Episode 4: Seascape Epistemology and the Venetian CocoonEvery living being is an experiment made out of the flesh of the planet. In order to navigate it, the stars have to become a part of you. This episode of Magical Fresh & Salty Conversations features two discussions that touch upon the interests of the STARTS residents:
Sonia Levy is joined by scholar, writer, and surfer
Karin Amimoto Ingersoll, while her collaborator
Meredith Root-Bernstein talks to philosopher
Emanuele Coccia. Together, our guests look at the possibiliy of knowledge otherwise emerging from our interactions with watery spaces. How can immersed perspectives generate epistemologies that challenge imperial structures? How can thinking at the interplay of surface and subsurface processes help us understand both human and more-than-human agency in a changing world?
Part I: Sonia Levy with Karin Amimoto Ingersoll:
A Kanaka master navigator enacts his oceanic literacy daily by embodying about 3,000 environmental pieces of information and making about 200 decisions based on the corporeally collected data.
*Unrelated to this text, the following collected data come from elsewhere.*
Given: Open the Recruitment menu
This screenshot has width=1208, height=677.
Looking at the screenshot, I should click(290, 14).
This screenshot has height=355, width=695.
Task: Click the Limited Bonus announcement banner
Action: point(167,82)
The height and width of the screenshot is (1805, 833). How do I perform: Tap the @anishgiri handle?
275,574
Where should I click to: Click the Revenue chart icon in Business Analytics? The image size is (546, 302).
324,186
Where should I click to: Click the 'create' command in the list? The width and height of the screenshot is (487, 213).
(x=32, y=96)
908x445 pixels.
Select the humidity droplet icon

In her conversation with the artist Sonia Levy, Karin Amimoto Ingersoll,a Kanaka Maoli political scientist, writer, and surfer based in Honolulu, discusses her notion of "seascape epistemology”. How can embodied literacies like navigation (
ho’okele) and fishing (
lawai’a) offer cultural affirmations that open up alternatives to the neocolonial systems that continue to subjugate Hawai’ian identity? In their residency project, Sonia Levy and her collaborators think from within the depths of a very different space: the Venetian Lagoon. How can Ingersoll’s approach informs Levy’s submerged perspectives, initiating life-affirming passageways of knowing and being?
Part II: Meredith Root-Bernstein with Emanuele Coccia:
In this conversation, the lagoon is a cocoon: a place of transformation where every single living being reciprocally transforms and is transformed by its environment. The interdisciplinary conservation scientist Meredith Root-Bernstein talks to the philosopher Emanuele Coccia, departing from his works
Metamorphosis and
The Life of Plants. Examining various approaches to agency and image-making, the residency project was interested in wetland flora as agentive beings instead of passive tools in lagoon restoration projects, echoing biological and ecological concepts such as developmental plasticity and ecosystem engineering. Our guests delve into this interest in moving beyond questions of observation, or gaze, toward a situated and embodied understanding of life on Earth.
Episode 5: More-Than-Human Underwater FilmingThis episode features the artist and STARTS resident
Sonia Levy in conversation with
Erika Balsom, a London-based scholar and critic working on cinema, art, and their intersection. During their STARTS residency, Sonia Levy and her collaborators, environmental anthropologist Heather Swanson, ecologist Meredith Root Bernstein, and landscape architect Alexandra Arènes, looked at the Venetian Lagoon through the lens of nature-based solutions to mitigate flood risks. What issues arise from Venice’s long history of taming its waterscape? With a shared commitment to noticing more-than-human worlds, the group strived to forge their own understanding of the controversies arising from the lagoon’s water management.
In Sonia’s eyes, lagoons are fascinating places to think about the meeting of different bodies of water - fresh and saltwater. Filming underwater became a way to get to know the ephemeral world of the lagoon and its processes of transformation in the hope that this submerged perspective might also bring about speculative approaches to policy change.